# Task details
Continue the essay about twentieth-century entrepreneurs and their innovations, starting right after its last sentence.

# Document extract
»»

If one found the guiding force behind introducing each of these technologies into mainstream life, one would have a pretty good list of some outstanding entrepreneurs. One thing I like in this list is that it lists organ transplants, not limiting innovation to just business ventures. And having had the privilege to work for Dr. Michael DeBakey at one time in my life, one of the leaders in this field, I can absolutely vouchsafe that he was a entrepreneur in every sense of the word.

Another friend of mine who is a historian picked these:

1920s: washing machine, vacuum cleaner, refrigerator, electric iron
1940s: penicillin, radar
1950s: credit cards
1960s: the pill, medical insurance, jet air travel, Salk vaccine
1970s: space satellites (communication)
1980s: microwave oven, personal computers
1990s: overnight delivery, catalog sales

Some other changes over our century that come to mind in no particular order are vitamins, plastics, telephone, health advances, packaged foodstuffs, weapons, civil rights, social change makers and agricultural advances. This was quickly becoming an intimidating project. Ten is too small a number for summarizing this century.

USA Weekend took a shot at defining "The Top Story of the Century", December 2416, 1999. While the list was not entrepreneurially oriented, certainly entrepreneurs who made this list would be leaders as entrepreneurs. As it turns out, even the stories that are not about entrepreneurs have entrepreneurial links. The number one story is about the U.S. dropping the atomic bomb. Number two Japan bombing Pearl Harbor. Bombs were an entrepreneurial innovation. Perhaps not one we would like to brag about, but it took someone who was an entrepreneur to make them happen. The third most important story was men walking on the moon, an entrepreneurial venture, albeit by our government - made possible by thousands of entrepreneurial innovations.

Getting slightly overwhelmed with all the possibilities, I decided to call my dad who is a pretty good candidate for being one of the entrepreneurial leaders himself. During World War II the U.S. government contracted with a small company in Muscatine, Iowa called Grain Processing Corporation to produce grain alcohol from corn as part of the process of making synthetic rubber for the war effort. My dad was one of the founding officers of that company. It has expanded and grown over the years to be a highly successful company producing a wide variety of grain-based products. He spent a number of years on the board of the National Association of Manufacturers and was its chairman. I called him in the expectation that he would have some heroes of his own that might not come immediately to mind for me and perhaps have a more global perspective - while I have lived more than half of the twentieth century, he has lived for almost all of it.

««

# Excerpted records
»»

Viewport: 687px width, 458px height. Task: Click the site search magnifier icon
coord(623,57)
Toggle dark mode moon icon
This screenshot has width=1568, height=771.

««
»»

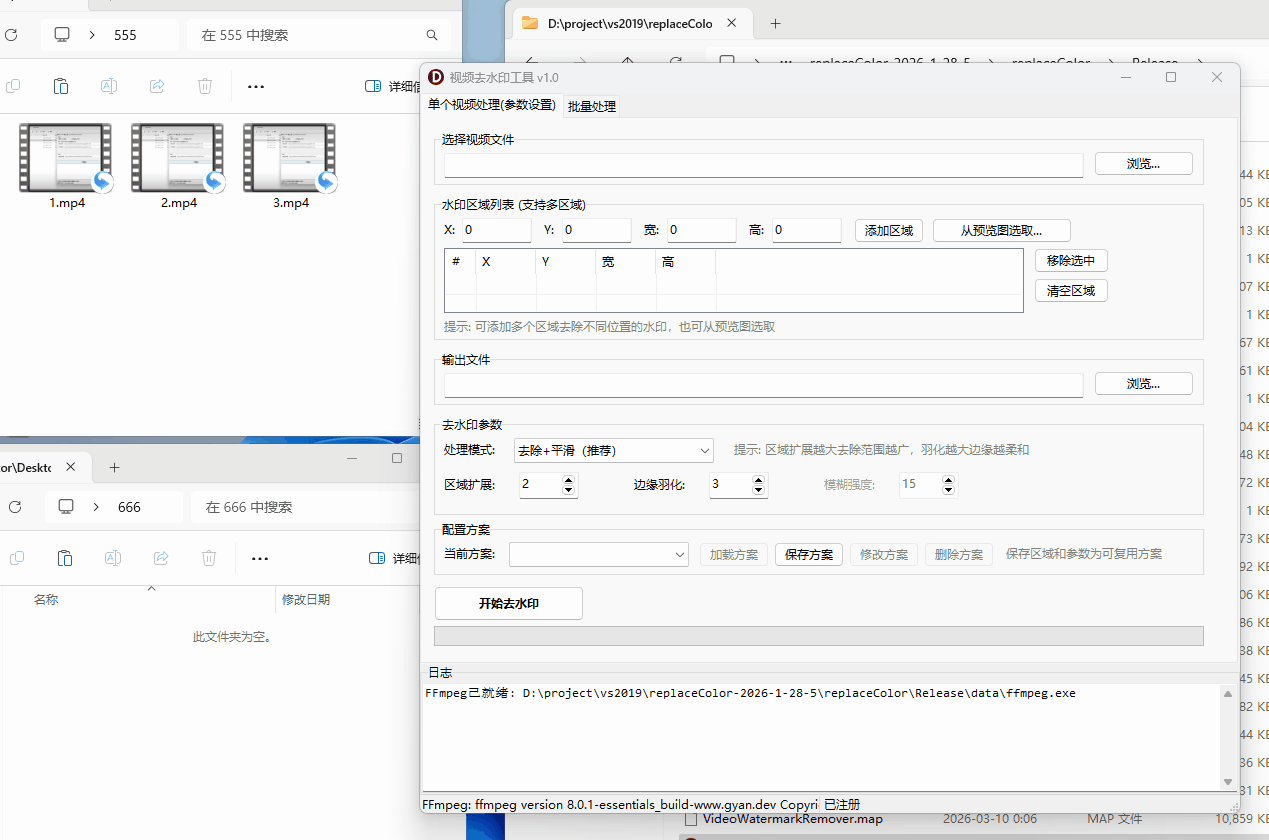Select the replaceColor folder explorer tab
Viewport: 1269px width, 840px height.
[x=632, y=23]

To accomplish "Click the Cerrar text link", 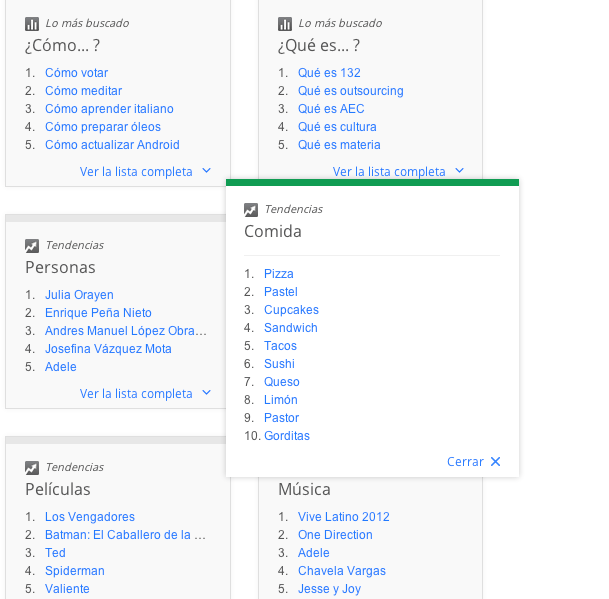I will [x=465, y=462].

««
»»

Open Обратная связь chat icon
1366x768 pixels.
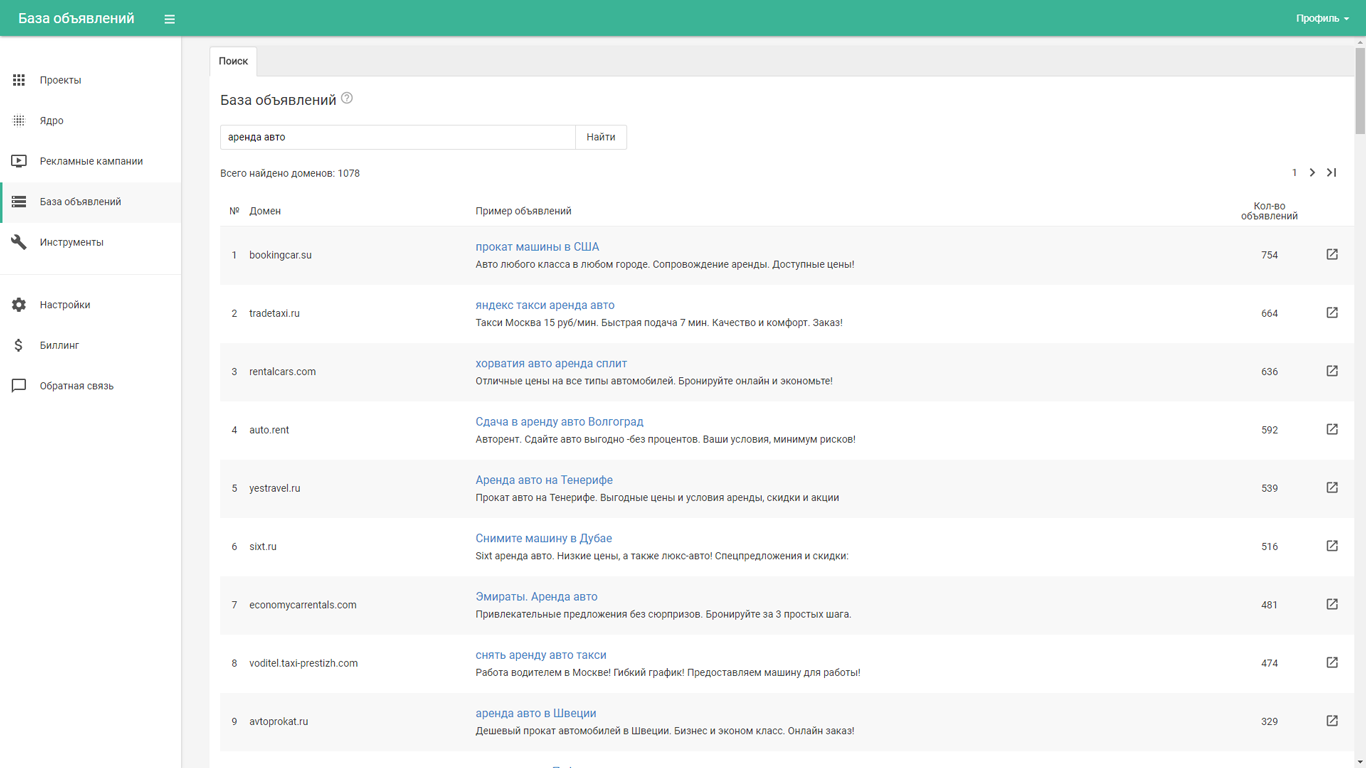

««

# Result for this task
Amazingly to me, his "heroes" were local businessmen who have gone from nothing to multimillionaires on their own hard work. I found myself writing down the descriptive words he used time and time again in our discussion: started from nothing, worked hard, took risks, had limited financial resources, based work on quality, bucked big companies, built on a simple product that solved a common problem, gave back to their community generously. I realized that what he was describing was indeed a whole generation of entrepreneurs that built the solid base of business of this country. Instead of one person, there is a style of entrepreneurship that gave this century much of its character.

Perhaps that is who the real entrepreneurs of the century have been - those who wished to control their own future - and, in doing so, changed the face of our world. They came from all walks of life, but had in common that belief in themselves that allowed them to take the step down the path to building a better place for themselves and their community. This is our heritage entering the 21st century. As entrepreneurs we have a hard act to follow, but they have left us with some incredible tools to build an even better world.